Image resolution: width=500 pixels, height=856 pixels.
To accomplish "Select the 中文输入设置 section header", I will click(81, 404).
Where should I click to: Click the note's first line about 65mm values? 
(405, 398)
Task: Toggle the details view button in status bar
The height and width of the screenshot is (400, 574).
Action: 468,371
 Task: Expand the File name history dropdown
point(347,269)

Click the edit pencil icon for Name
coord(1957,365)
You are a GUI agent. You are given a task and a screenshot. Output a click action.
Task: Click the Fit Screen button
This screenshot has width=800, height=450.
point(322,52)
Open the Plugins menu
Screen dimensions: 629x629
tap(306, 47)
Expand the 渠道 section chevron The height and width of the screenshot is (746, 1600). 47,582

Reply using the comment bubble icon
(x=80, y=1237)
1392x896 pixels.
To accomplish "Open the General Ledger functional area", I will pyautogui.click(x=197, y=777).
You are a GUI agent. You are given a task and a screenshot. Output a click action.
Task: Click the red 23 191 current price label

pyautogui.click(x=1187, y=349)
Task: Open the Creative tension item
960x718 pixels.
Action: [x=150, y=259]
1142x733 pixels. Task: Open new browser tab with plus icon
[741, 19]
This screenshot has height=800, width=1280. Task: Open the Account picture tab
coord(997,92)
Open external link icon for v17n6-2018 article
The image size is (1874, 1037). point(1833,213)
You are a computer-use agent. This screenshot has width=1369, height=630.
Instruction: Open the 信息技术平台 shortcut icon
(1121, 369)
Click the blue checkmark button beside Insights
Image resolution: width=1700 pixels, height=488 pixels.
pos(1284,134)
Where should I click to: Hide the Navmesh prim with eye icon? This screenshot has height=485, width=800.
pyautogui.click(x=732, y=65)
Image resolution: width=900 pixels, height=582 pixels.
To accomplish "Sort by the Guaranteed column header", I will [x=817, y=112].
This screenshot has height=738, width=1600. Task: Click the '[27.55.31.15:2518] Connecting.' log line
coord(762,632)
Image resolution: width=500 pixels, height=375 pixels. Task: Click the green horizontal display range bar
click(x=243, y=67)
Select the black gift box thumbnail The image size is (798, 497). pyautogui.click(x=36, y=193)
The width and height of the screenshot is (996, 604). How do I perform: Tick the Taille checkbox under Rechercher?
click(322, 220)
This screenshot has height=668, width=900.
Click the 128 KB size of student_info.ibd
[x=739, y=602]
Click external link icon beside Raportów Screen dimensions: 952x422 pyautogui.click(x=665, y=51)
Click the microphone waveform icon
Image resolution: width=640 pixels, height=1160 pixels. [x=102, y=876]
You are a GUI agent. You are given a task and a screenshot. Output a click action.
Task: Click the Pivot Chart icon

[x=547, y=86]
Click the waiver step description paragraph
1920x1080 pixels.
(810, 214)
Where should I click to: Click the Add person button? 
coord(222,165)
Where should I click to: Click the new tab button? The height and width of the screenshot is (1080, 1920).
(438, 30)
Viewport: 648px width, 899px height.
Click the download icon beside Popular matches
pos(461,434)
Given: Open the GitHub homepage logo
▬▬▬
■ Exercise: All entries shown above should be printed again exactly.

■ Solution to this exercise:
Image resolution: width=500 pixels, height=856 pixels.
To accomplish "Select the 中文输入设置 section header", I will click(81, 404).
Where should I click to: Click the note's first line about 65mm values? 
(405, 398)
Task: Toggle the details view button in status bar
The height and width of the screenshot is (400, 574).
Action: 468,371
 Task: Expand the File name history dropdown
point(347,269)

Click the edit pencil icon for Name
coord(1957,365)
You are a GUI agent. You are given a task and a screenshot. Output a click action.
Task: Click the Fit Screen button
This screenshot has width=800, height=450.
point(322,52)
Open the Plugins menu
Screen dimensions: 629x629
tap(306, 47)
Expand the 渠道 section chevron The height and width of the screenshot is (746, 1600). 47,582

Reply using the comment bubble icon
(x=80, y=1237)
1392x896 pixels.
To accomplish "Open the General Ledger functional area", I will pyautogui.click(x=197, y=777).
You are a GUI agent. You are given a task and a screenshot. Output a click action.
Task: Click the red 23 191 current price label

pyautogui.click(x=1187, y=349)
Task: Open the Creative tension item
960x718 pixels.
Action: [x=150, y=259]
1142x733 pixels. Task: Open new browser tab with plus icon
[741, 19]
This screenshot has height=800, width=1280. Task: Open the Account picture tab
coord(997,92)
Open external link icon for v17n6-2018 article
The image size is (1874, 1037). point(1833,213)
You are a computer-use agent. This screenshot has width=1369, height=630.
Instruction: Open the 信息技术平台 shortcut icon
(1121, 369)
Click the blue checkmark button beside Insights
Image resolution: width=1700 pixels, height=488 pixels.
pos(1284,134)
Where should I click to: Hide the Navmesh prim with eye icon? This screenshot has height=485, width=800.
pyautogui.click(x=732, y=65)
Image resolution: width=900 pixels, height=582 pixels.
To accomplish "Sort by the Guaranteed column header", I will [x=817, y=112].
This screenshot has height=738, width=1600. Task: Click the '[27.55.31.15:2518] Connecting.' log line
coord(762,632)
Image resolution: width=500 pixels, height=375 pixels. Task: Click the green horizontal display range bar
click(x=243, y=67)
Select the black gift box thumbnail The image size is (798, 497). pyautogui.click(x=36, y=193)
The width and height of the screenshot is (996, 604). How do I perform: Tick the Taille checkbox under Rechercher?
click(322, 220)
This screenshot has height=668, width=900.
Click the 128 KB size of student_info.ibd
[x=739, y=602]
Click external link icon beside Raportów Screen dimensions: 952x422 pyautogui.click(x=665, y=51)
Click the microphone waveform icon
Image resolution: width=640 pixels, height=1160 pixels. [x=102, y=876]
You are a GUI agent. You are given a task and a screenshot. Output a click action.
Task: Click the Pivot Chart icon

[x=547, y=86]
Click the waiver step description paragraph
1920x1080 pixels.
(810, 214)
Where should I click to: Click the Add person button? 
coord(222,165)
Where should I click to: Click the new tab button? The height and width of the screenshot is (1080, 1920).
(438, 30)
Viewport: 648px width, 899px height.
Click the download icon beside Popular matches
pos(461,434)
Given: Open the GitHub homepage logo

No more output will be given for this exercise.